Keywords: primary PCI, door-to-balloon time, mortality
Introduction
Previous studies provide conflicting findings regarding the association of door-to-balloon time and mortality in patients with ST-elevation myocardial infarction undergoing primary percutaneous coronary intervention (PCI).1–14 To address this issue, we analyzed data from the Cooperative Cardiovascular Project (CCP), a database containing detailed medical record data of Medicare patients hospitalized with myocardial infarction (MI). We sought to assess the association of door-to-balloon time and mortality up to one-year after admission in a national sample of community-based patients undergoing primary PCI using statistical modeling techniques that made no assumptions regarding the nature of the association between time to treatment and mortality. We hypothesized that any increase in door-to-balloon time would be associated with increased mortality and that this mortality risk would persist irrespective of the length of the treatment delay.
Methods
The CCP, described in detail elsewhere,15 is a database of fee-for-service Medicare beneficiaries who were discharged from an acute care non-governmental hospital in the United States with a primary discharge diagnosis of acute myocardial infarction (International Classification of Diseases, Ninth Revision, Clinical Modification [ICD-9-CM] code 410) between January 1994 and February 1996, with the exception of myocardial infarction readmissions (code 410.x2). Patient records were abstracted at one of two data abstraction centers for detailed clinical information including medical history, presentation, laboratory and electrocardiographic data, in-hospital events, treatment, and discharge disposition.
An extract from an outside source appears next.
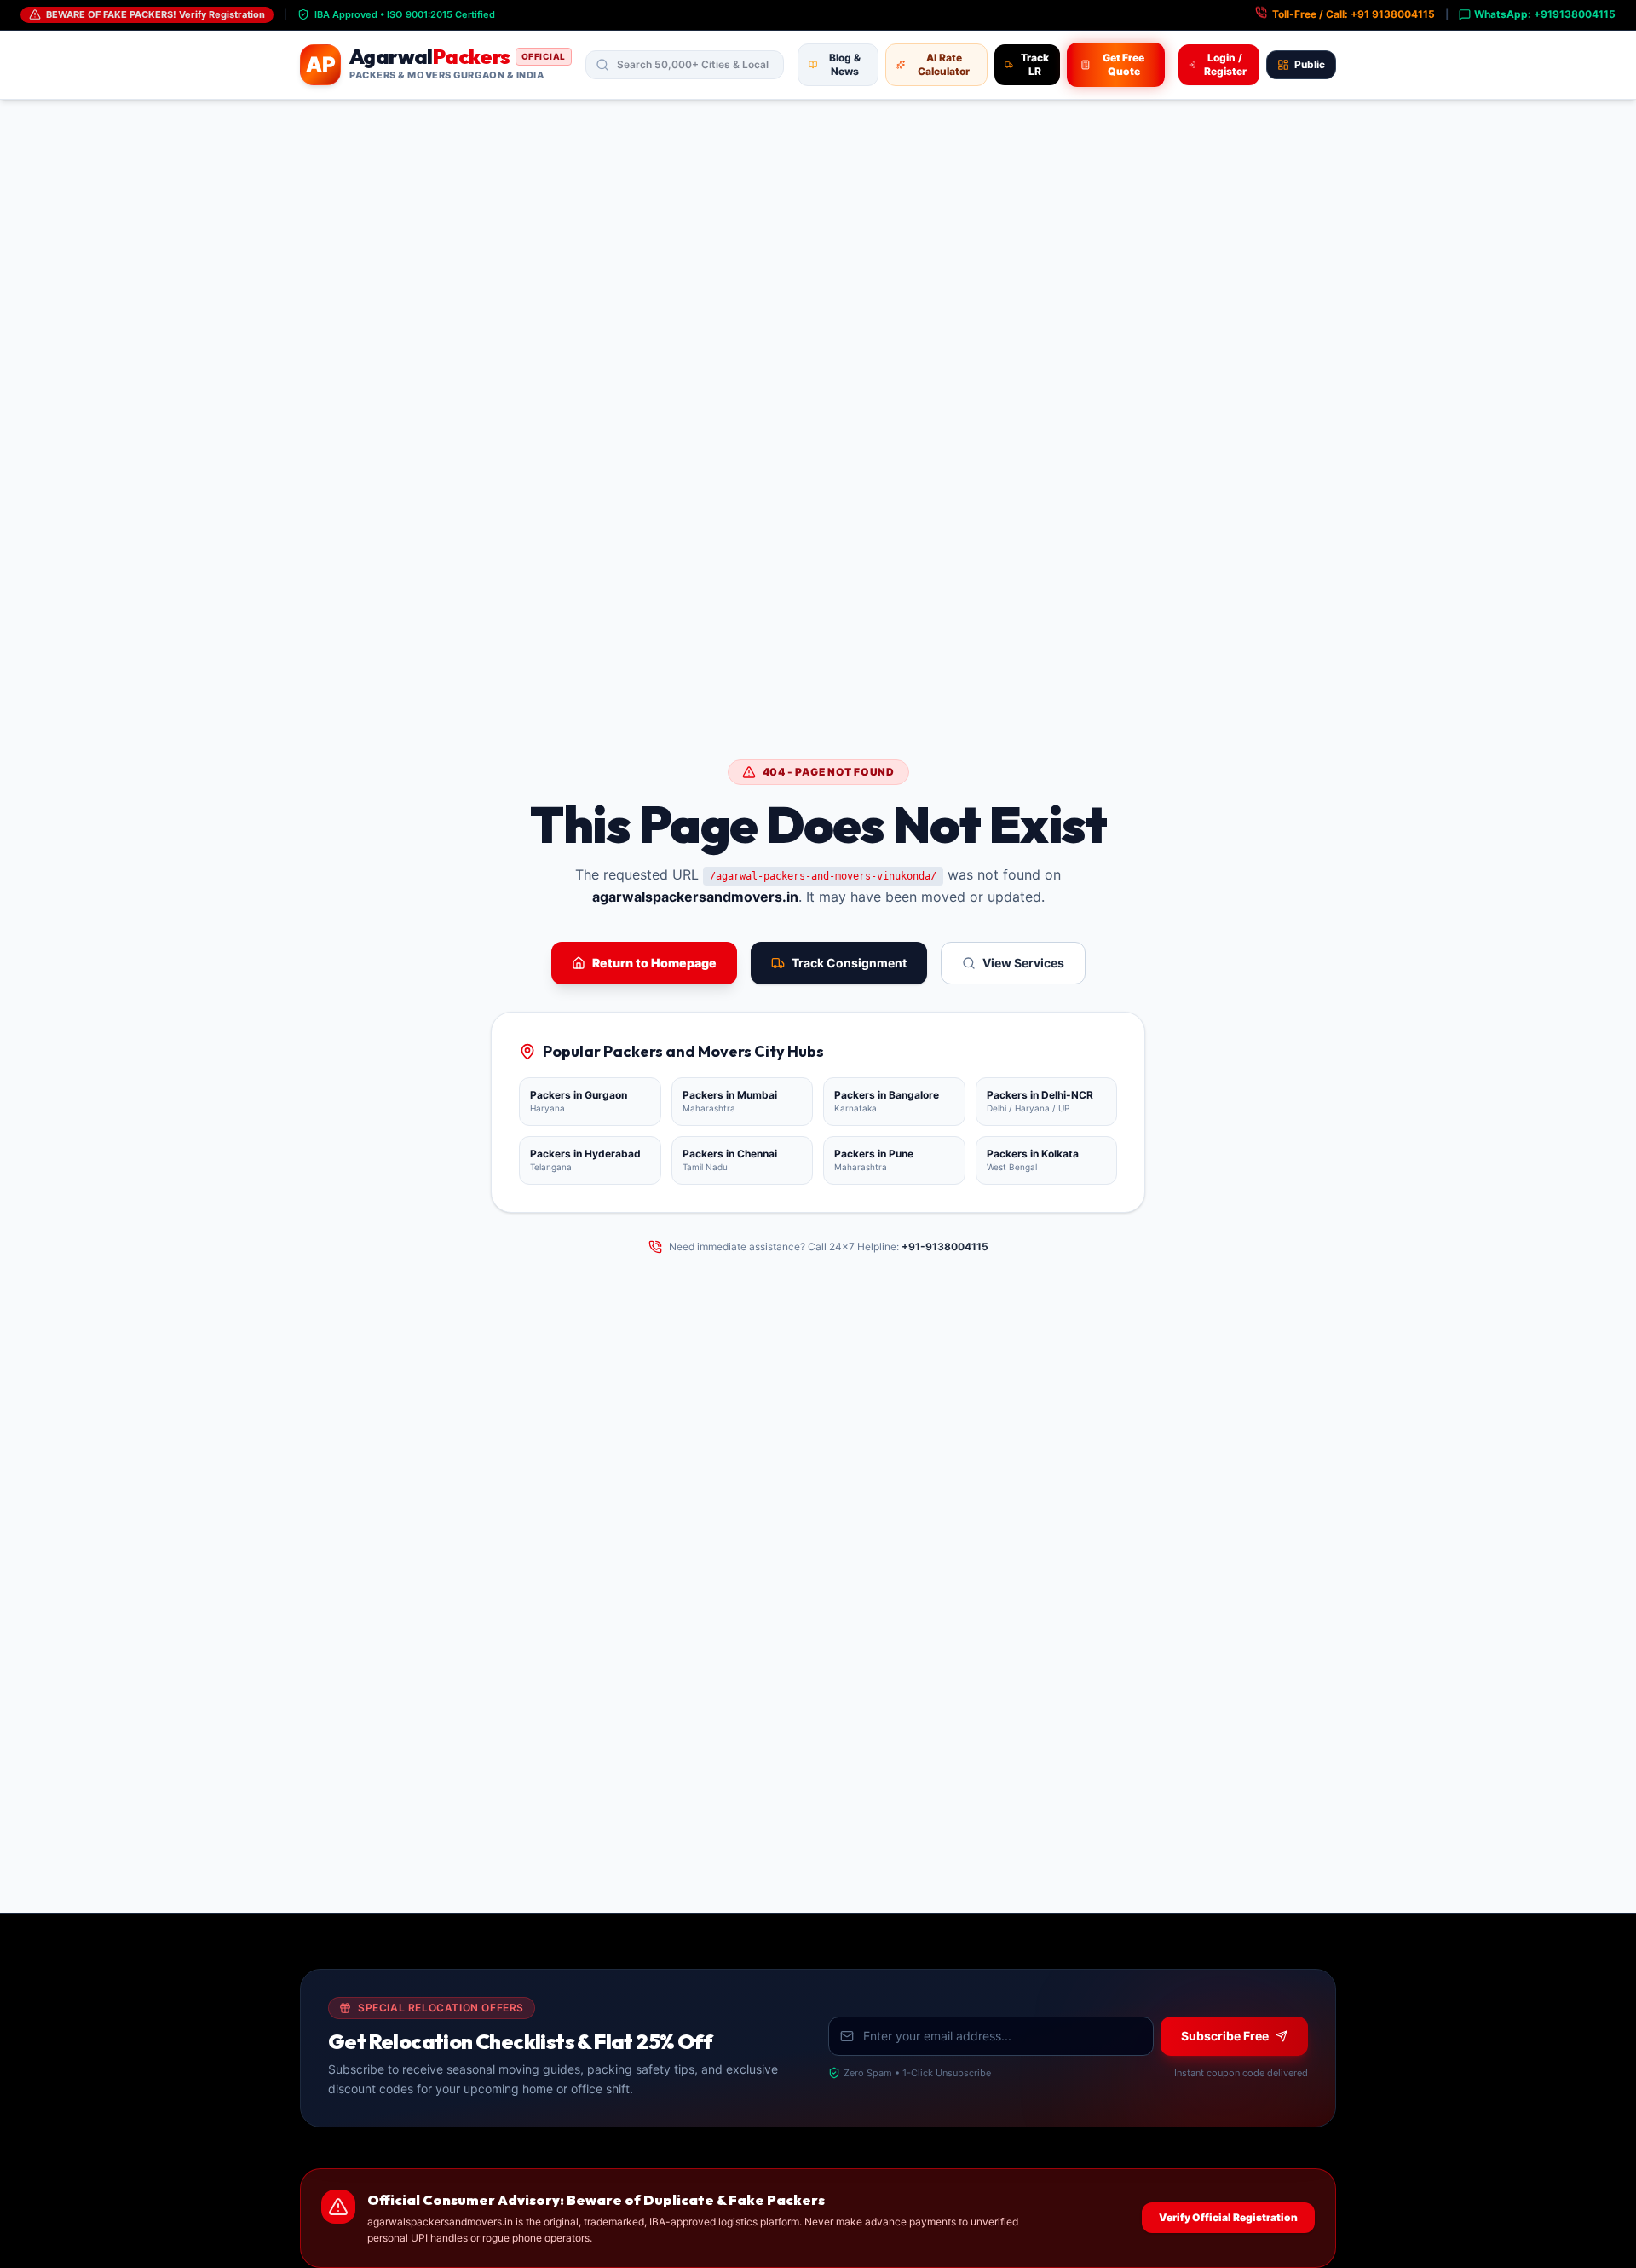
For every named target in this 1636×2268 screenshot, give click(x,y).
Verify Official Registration (1228, 2217)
We limited our analysis to the initial admission of patients 65 years of age and older who directly presented to the treating hospital within 12 hours of symptom onset with an initial electrocardiogram that showed ST segment elevation or a left bundle branch block and who subsequently underwent primary PCI (n=3,950). In order to limit sample heterogeneity, we excluded 930 patients who first received fibrinolytic therapy and were subsequently referred for PCI. Of the remaining 3,020 patients, time to treatment data were missing for 1,088 patients (36.3%), leaving a final study cohort of 1,932 patients.
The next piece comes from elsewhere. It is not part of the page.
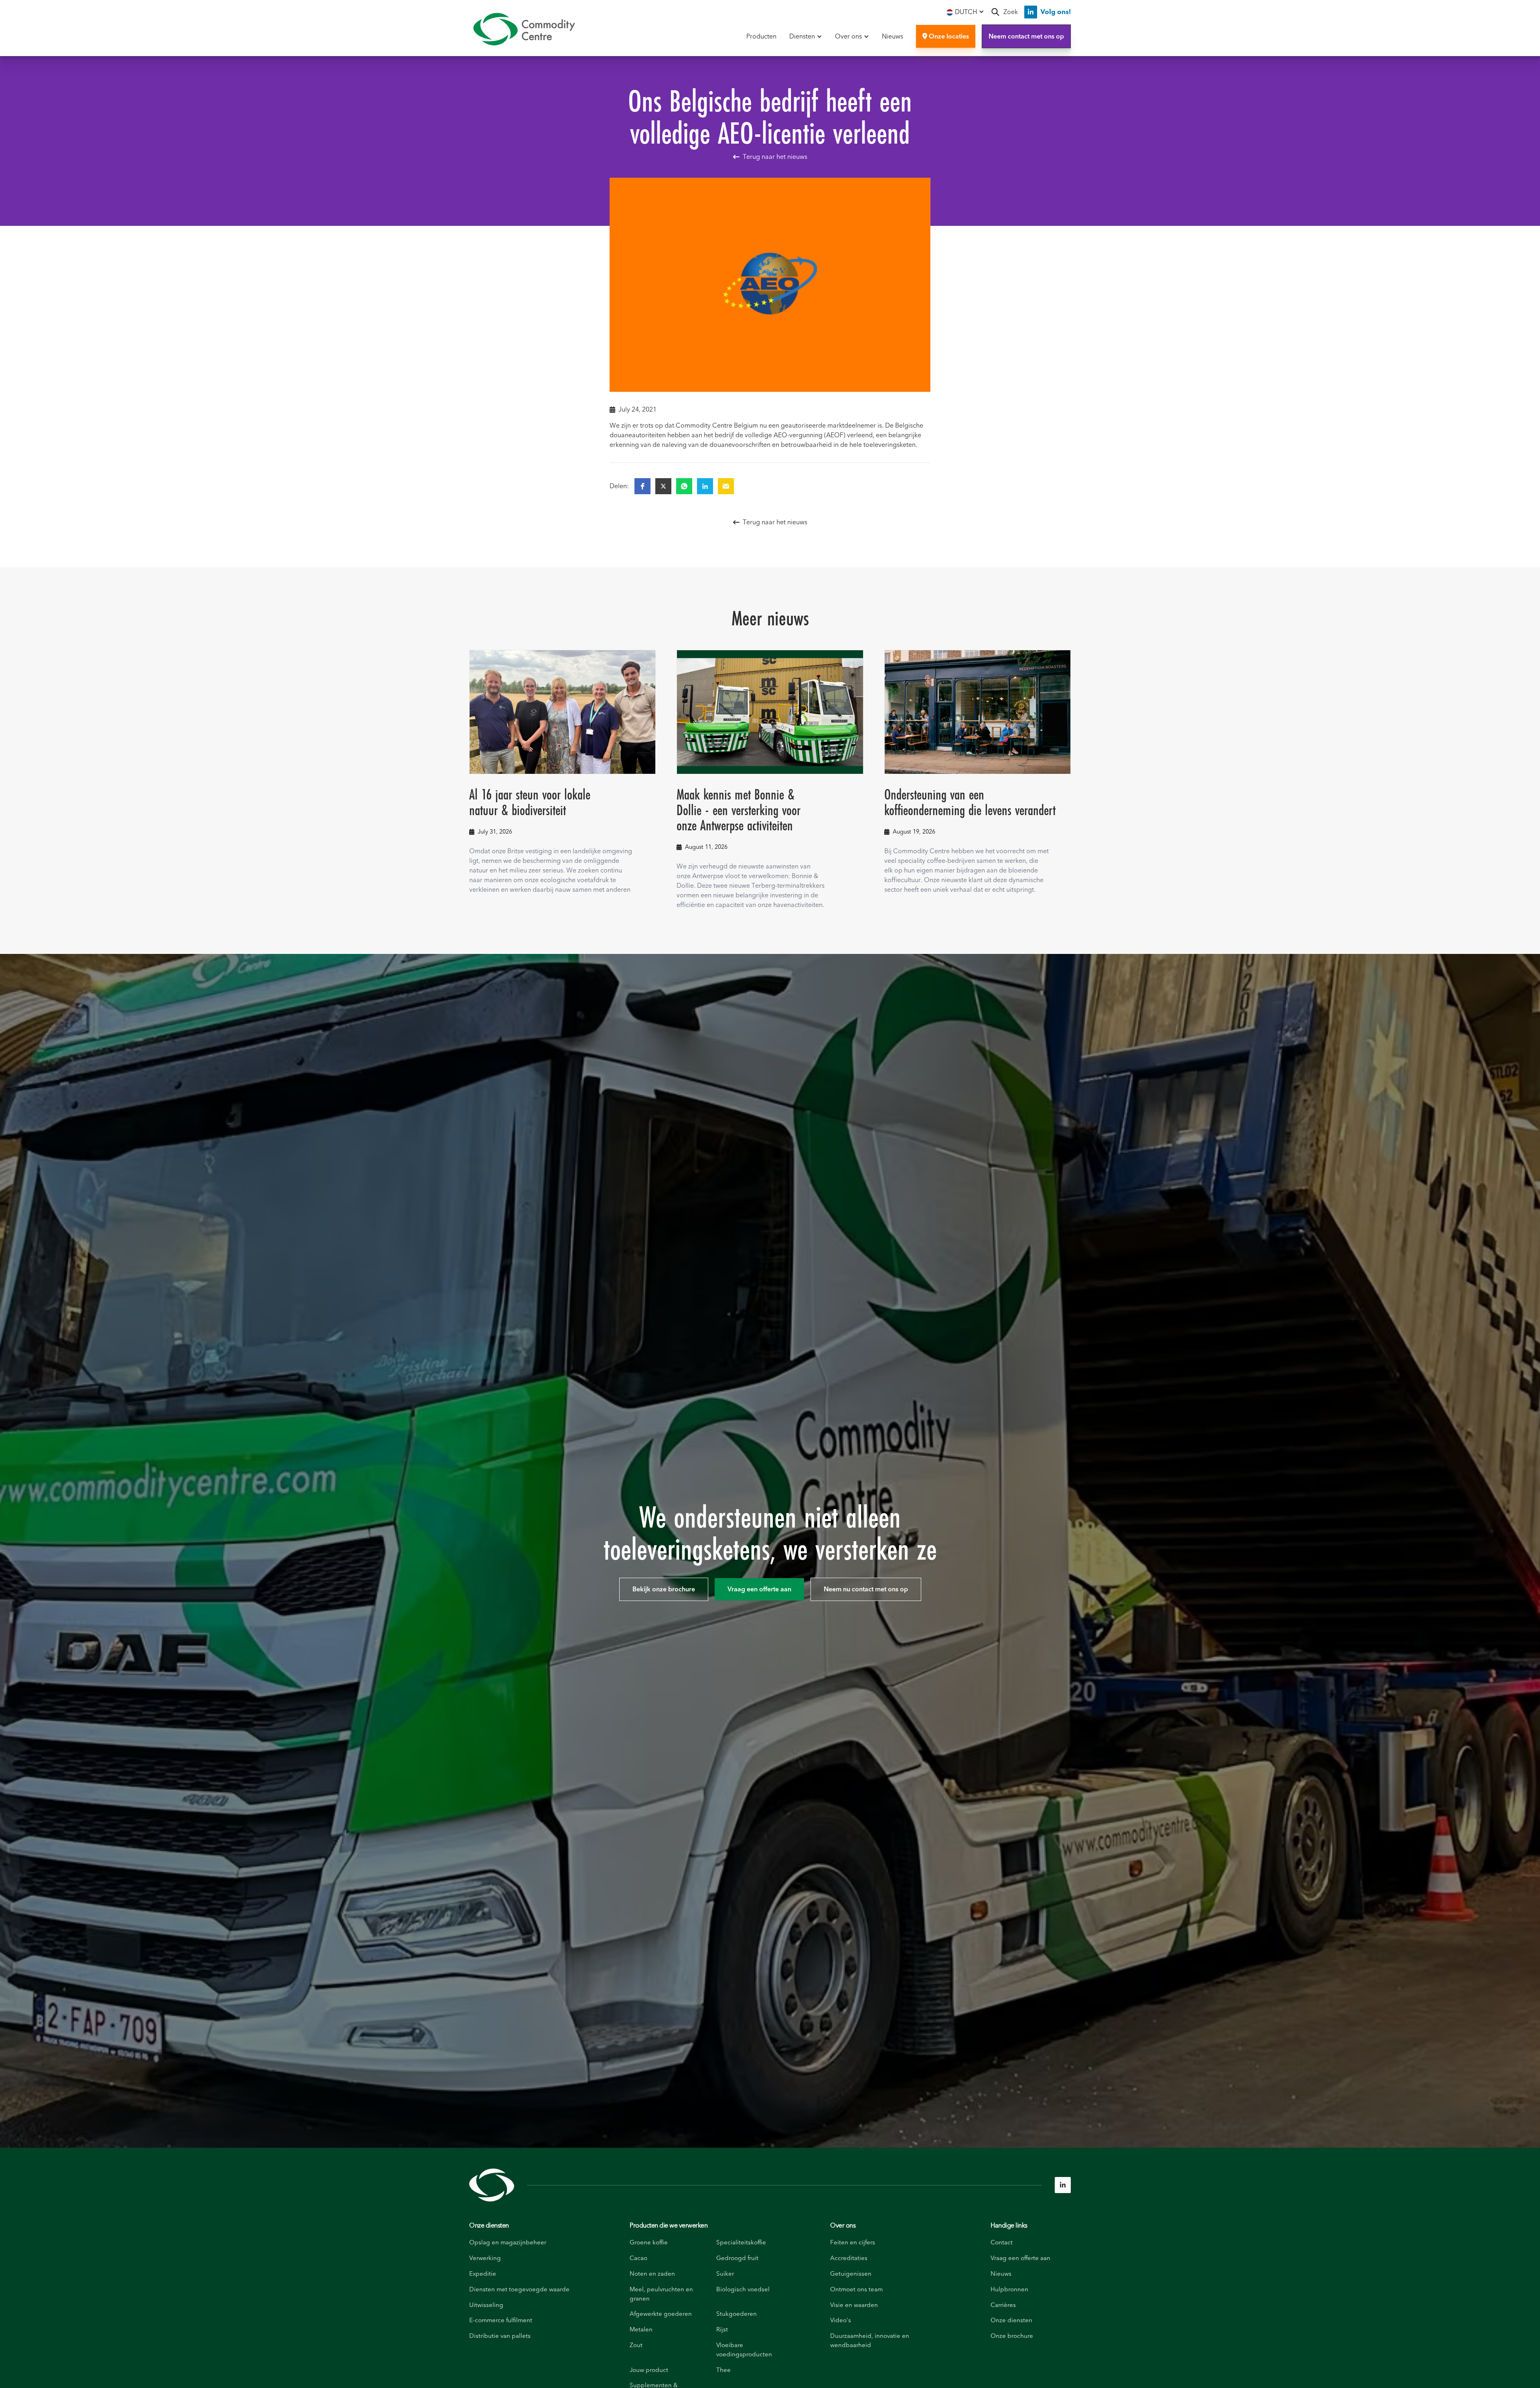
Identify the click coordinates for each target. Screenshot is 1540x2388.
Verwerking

Door-to-balloon time was defined as the time in minutes between a patient’s arrival at the hospital and first balloon inflation as documented in the patient’s medical record. For the purpose of evaluating differences in patient characteristics associated with time to treatment, patients were divided into five groups: <60 minutes, 60–119 minutes, 120–179 minutes, 180–239 minutes, 240 minutes and longer. For all other analyses, door-to-balloon time was modeled as a continuous variable.
We first determined the mean, median, and distribution of time to treatment of patients in the study cohort. Differences in patient demographic and clinical characteristics were compared across the five door-to-balloon time groups using chi-square tests and trend analyses for categorical variables and analyses of variance for continuous variables.
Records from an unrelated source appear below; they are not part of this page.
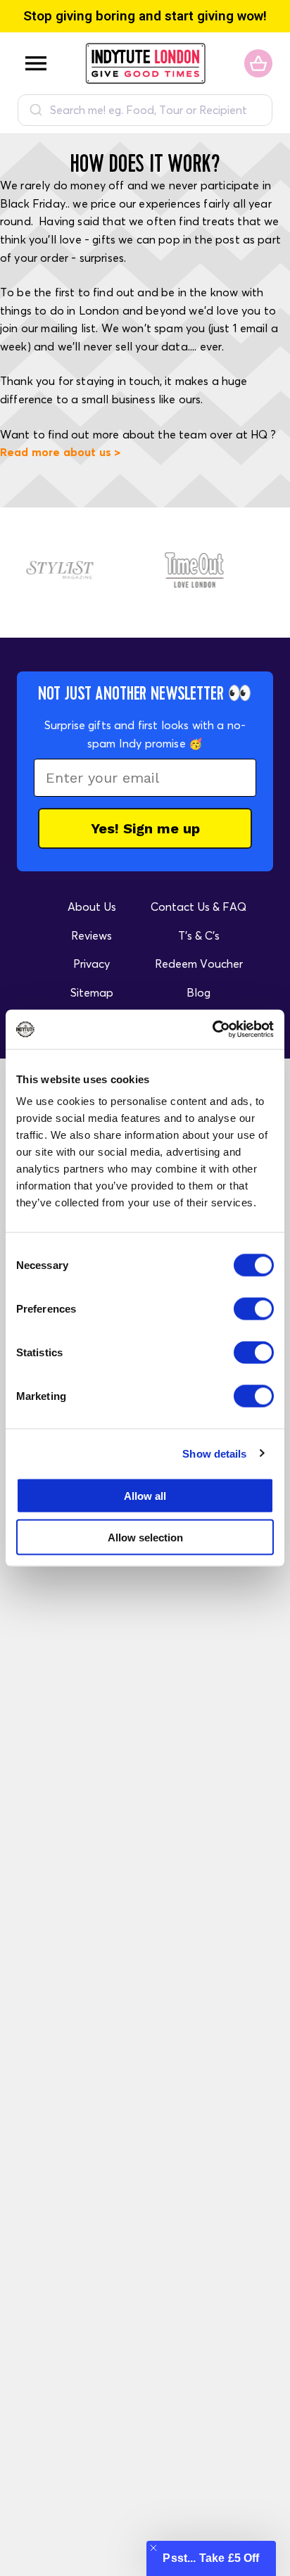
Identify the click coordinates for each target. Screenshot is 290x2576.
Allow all (145, 1496)
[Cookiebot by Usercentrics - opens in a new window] (212, 1030)
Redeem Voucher (199, 963)
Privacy (91, 963)
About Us (92, 906)
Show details (214, 1453)
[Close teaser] (153, 2548)
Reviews (91, 935)
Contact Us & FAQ (198, 906)
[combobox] (145, 110)
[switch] (254, 1309)
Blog (198, 992)
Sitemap (91, 992)
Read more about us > (60, 452)
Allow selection (145, 1537)
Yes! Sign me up (145, 828)
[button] (211, 2558)
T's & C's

We conducted a logistic regression analysis using fractional polynomial modeling in order to determine the specific nature of the unadjusted association between door-to-balloon time and mortality at 30 days and one-year. Fractional polynomial modeling compares models of different combinations of linear and non-linear transformations of door-to-balloon time in order to identify those models which best reflect the association of time to treatment and mortality.16 The best fitting transformations were identified by comparison of model deviances using a chi-squared distribution on 1 degree of freedom.
Analyses were repeated adjusting for patient characteristics associated with mortality identified from previous studies,17 including patient sex, race, age, presence of angina, time from symptom onset to hospital arrival (<6 hours, 6–12 hours), presentation characteristics (shock, cardiac arrest, systolic blood pressure, heart rate), electrocardiographic findings on admission (left bundle branch block, Q wave MI, sum of ST segment elevation, infarct location), and medical history (prior MI, cerebrovascular disease, congestive heart failure, chronic obstructive pulmonary disease, diabetes, hypertension, smoking history, prior coronary revascularization). Models also adjusted for the annual MI volume of the patient’s treating hospital and the presence of on-site surgical backup.
To assess the robustness of our findings, we conducted two secondary analyses. We first repeated analyses excluding patients who arrived in shock because time to treatment may not be associated with mortality in patients not in shock.5 To further reduce sample heterogeneity, we repeated analyses in the cohort of patients who experienced angina and presented within 6 hours of symptom onset.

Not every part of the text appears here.